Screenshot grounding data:
┄┄┄┄┄┄

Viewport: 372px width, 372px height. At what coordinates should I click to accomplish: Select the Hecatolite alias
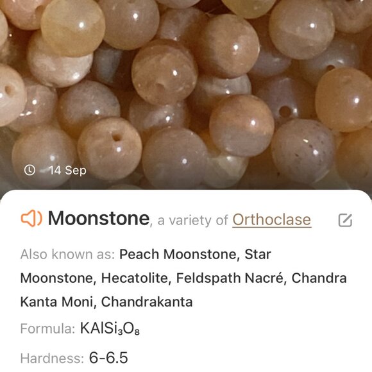click(x=134, y=278)
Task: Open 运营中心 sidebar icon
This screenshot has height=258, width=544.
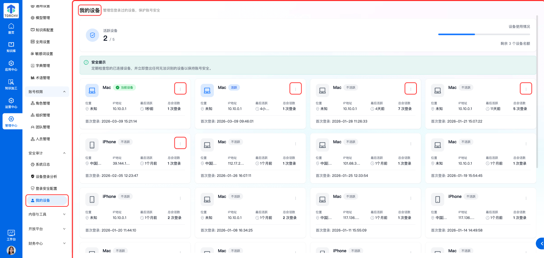Action: pos(11,103)
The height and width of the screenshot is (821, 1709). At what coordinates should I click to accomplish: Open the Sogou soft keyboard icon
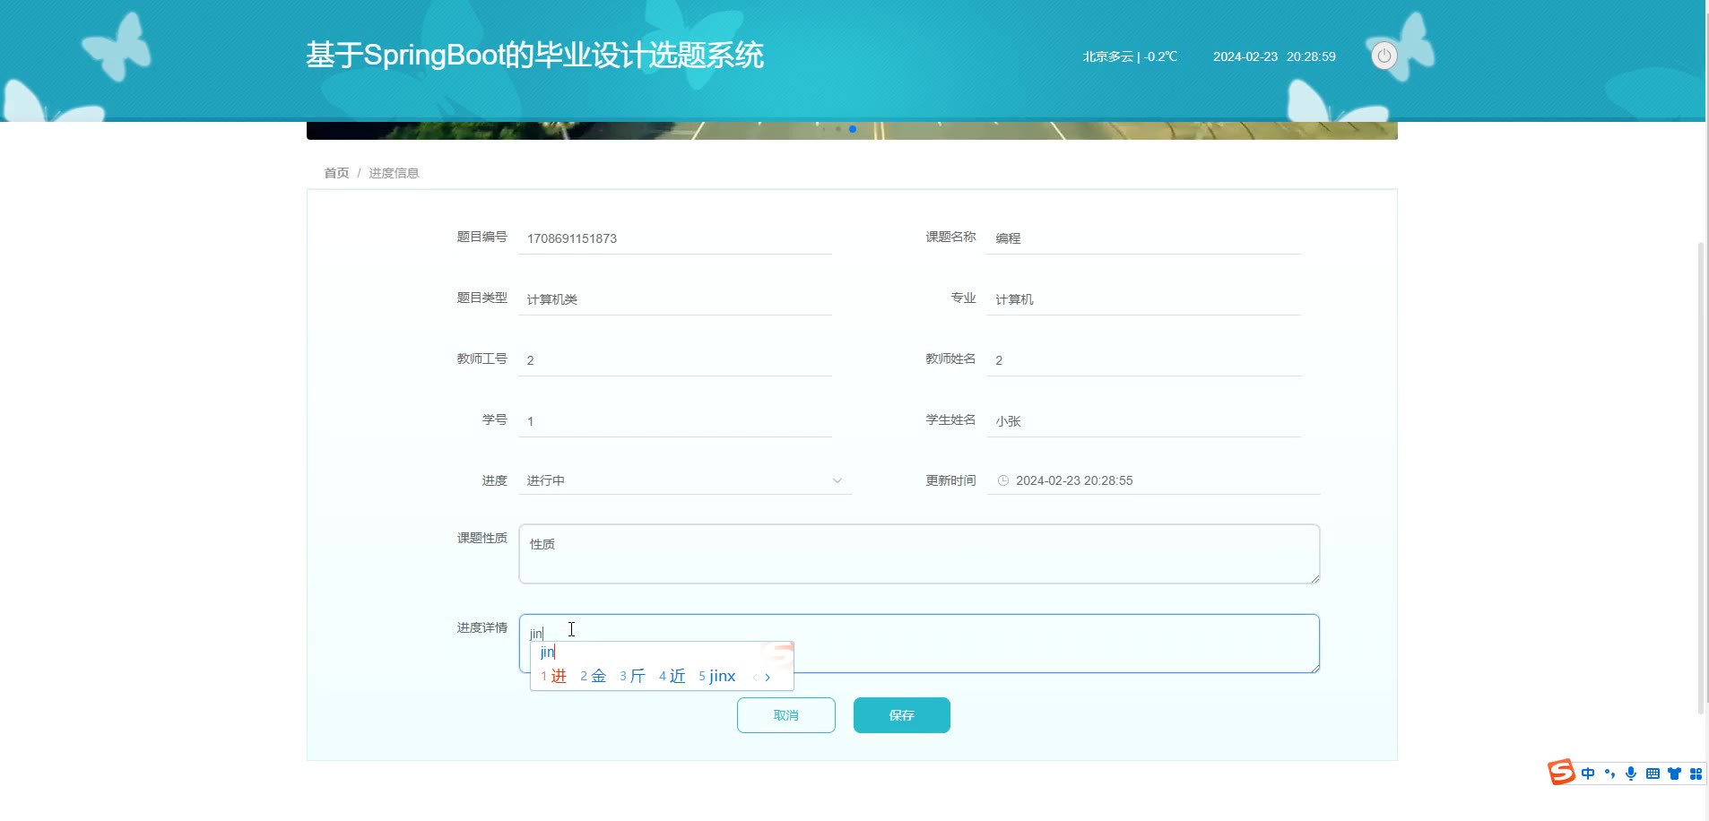[1653, 773]
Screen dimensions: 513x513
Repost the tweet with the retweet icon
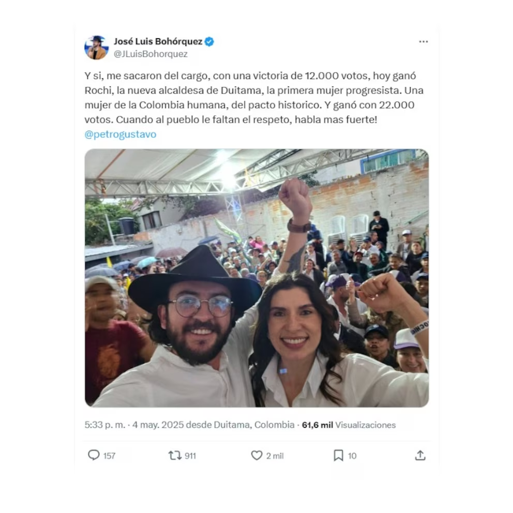click(x=175, y=456)
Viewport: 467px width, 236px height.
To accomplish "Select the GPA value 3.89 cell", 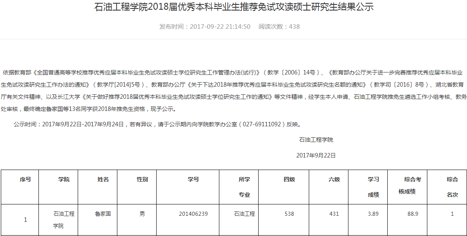I will tap(373, 214).
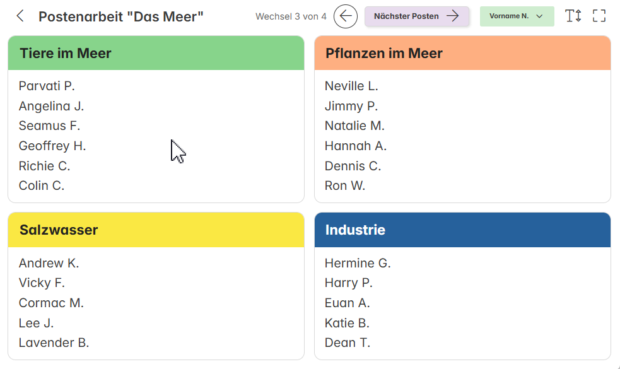Click the arrow inside Nächster Posten button
Screen dimensions: 620x369
tap(452, 16)
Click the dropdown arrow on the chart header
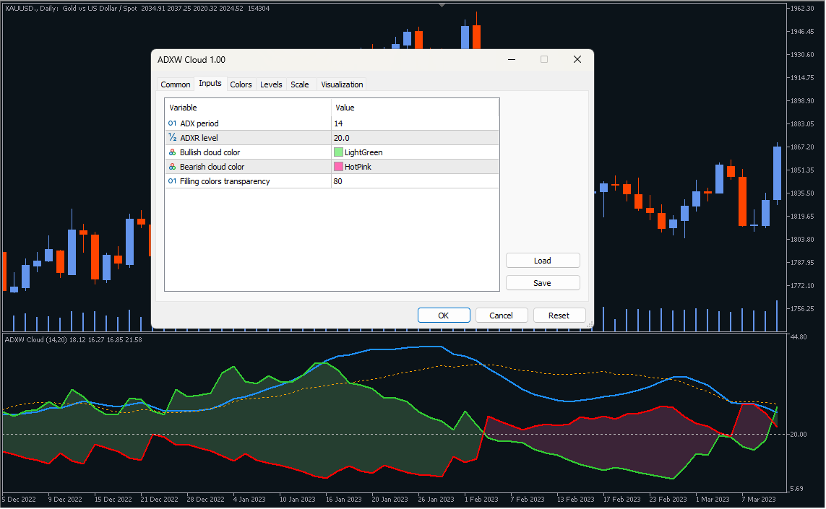Image resolution: width=826 pixels, height=509 pixels. [x=442, y=5]
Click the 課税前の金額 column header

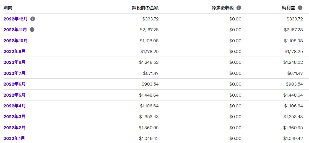click(145, 8)
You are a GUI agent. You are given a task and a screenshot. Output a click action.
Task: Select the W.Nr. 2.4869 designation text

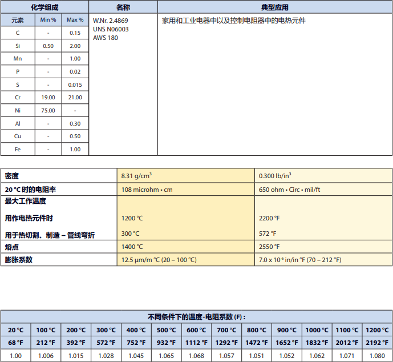(x=111, y=21)
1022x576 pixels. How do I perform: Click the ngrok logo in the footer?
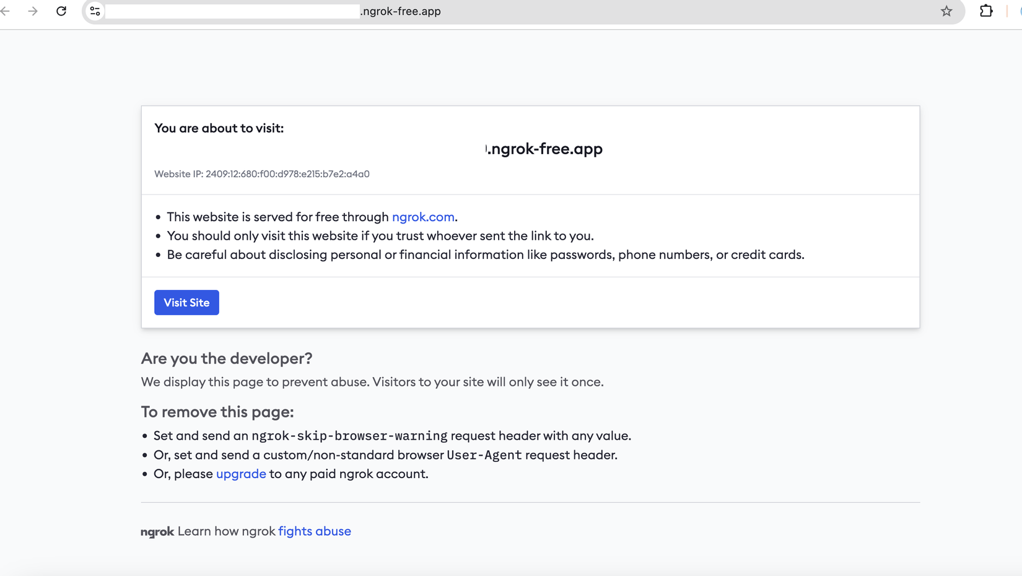(x=157, y=531)
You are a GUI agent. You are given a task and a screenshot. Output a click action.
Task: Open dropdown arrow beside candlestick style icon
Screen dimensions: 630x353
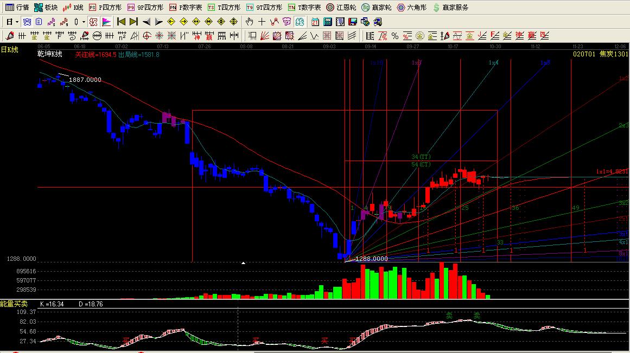click(84, 22)
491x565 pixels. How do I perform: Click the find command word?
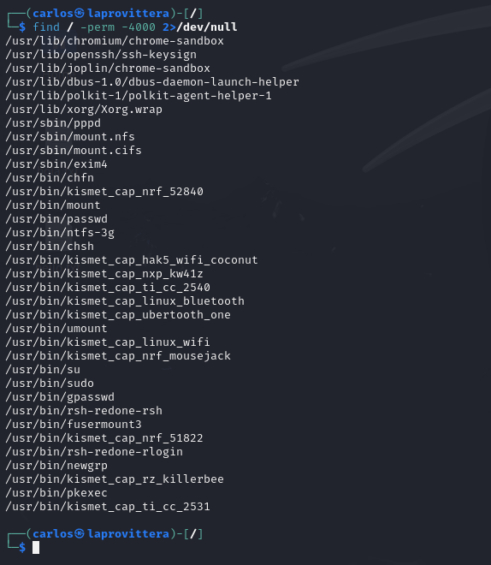46,27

┄┄┄┄┄┄

■ **Activity**:
Only the lines from the start of the records through the line containing "Viewport: 467px width, 236px height." should be repeated, word for word, with the pictures left out.

■ **Exercise answer**:
Viewport: 372px width, 372px height. At what coordinates should I click to accomplish: Select the Hecatolite alias
click(x=134, y=278)
Task: Open 运营中心 sidebar icon
This screenshot has height=258, width=544.
Action: pos(11,103)
The height and width of the screenshot is (821, 1709). At what coordinates should I click to accomplish: Open the Sogou soft keyboard icon
[1653, 773]
Screen dimensions: 513x513
Repost the tweet with the retweet icon
click(x=175, y=456)
Viewport: 467px width, 236px height.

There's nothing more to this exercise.